Nothing to be anxious about, so I would reign that feeling in if I were you... otherwise you could create more symptoms!Could be gas or could be what you have been eating.... could be alot of things, but doesn't realy matter in the grand scheme as 'fragmented stool' is kinda "normal" for most folks (even those without IBS) to have once in awhile.


----------



## Little Hedgehog (Dec 2, 2008)

See the problem with me right now is that I over analylze everything when it comes to bowel function. Ever since I've had those bacterial and viral infections (including relapses), which were mainly just due to "Murphy's law" and bad luck, it made me somewhat paranoid.Having somewhat looser and fragmented stools by itself doesn't even bother me. Its that I'm scared that it's a precursor to a full blown diahrea attack or signs of an infection...


----------



## BQ (May 22, 2000)

Well all the worry & over-analysis may make it a self fulfilling prophecy........


----------



## nigol (Jul 7, 2012)

I started having these too, to me its foreign, all my life its always been more solid stools and sometimes too solid, now its just big chunks, small chuncks. not sure what to make of it.


----------



## jmc09 (Oct 5, 2009)

Its very normal for ibsers and means nothing other than you have ibs.


----------



## LuSmith (Dec 15, 2011)

I get this too sometimes, depends.
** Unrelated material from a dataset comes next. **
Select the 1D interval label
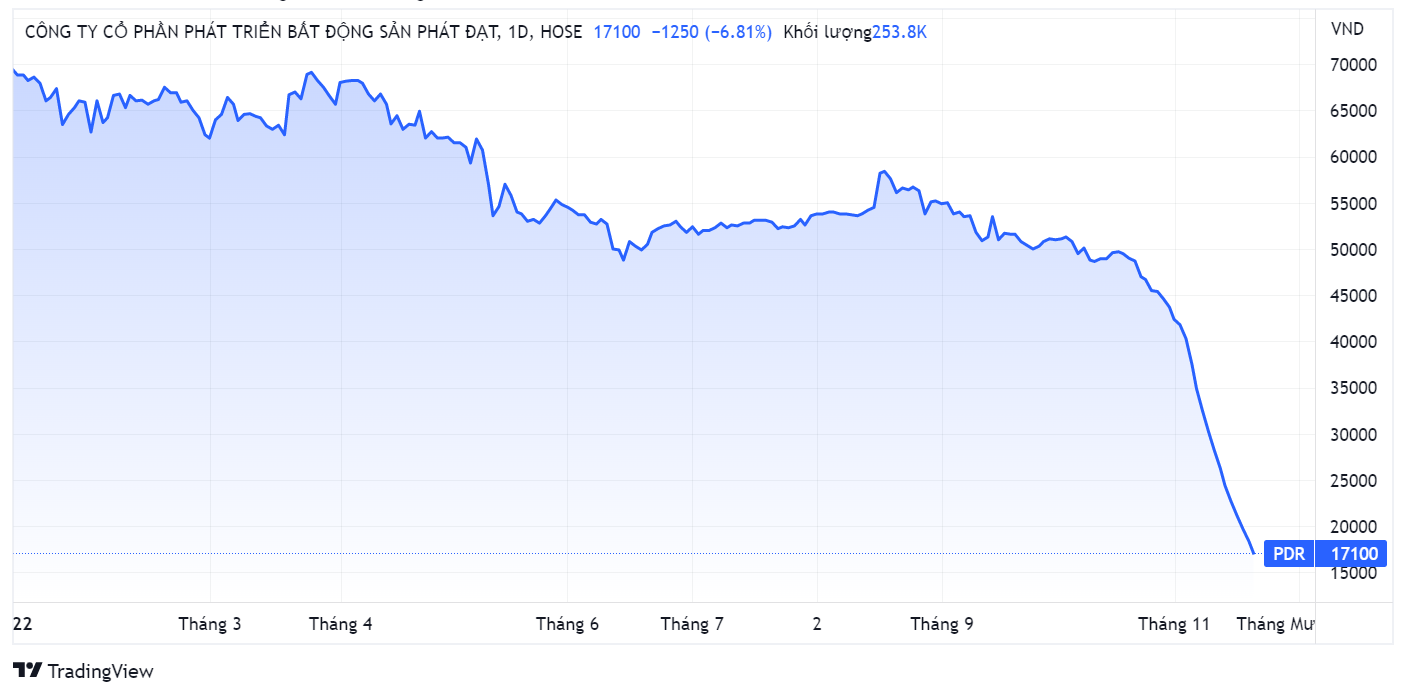The image size is (1408, 697). (x=518, y=32)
My stools are never completely the same. They're always on the softer side though. (even though I sometimes get constipated?)


----------



## Jen37 (Nov 10, 2011)

I have had this as well, even before I had IBS. I would not worry unless it was like watery and you were going a lot or has more than your usual pain. I always get poops that are like toothpaste and most of the time my stools break apart when they hit the toilet.


----------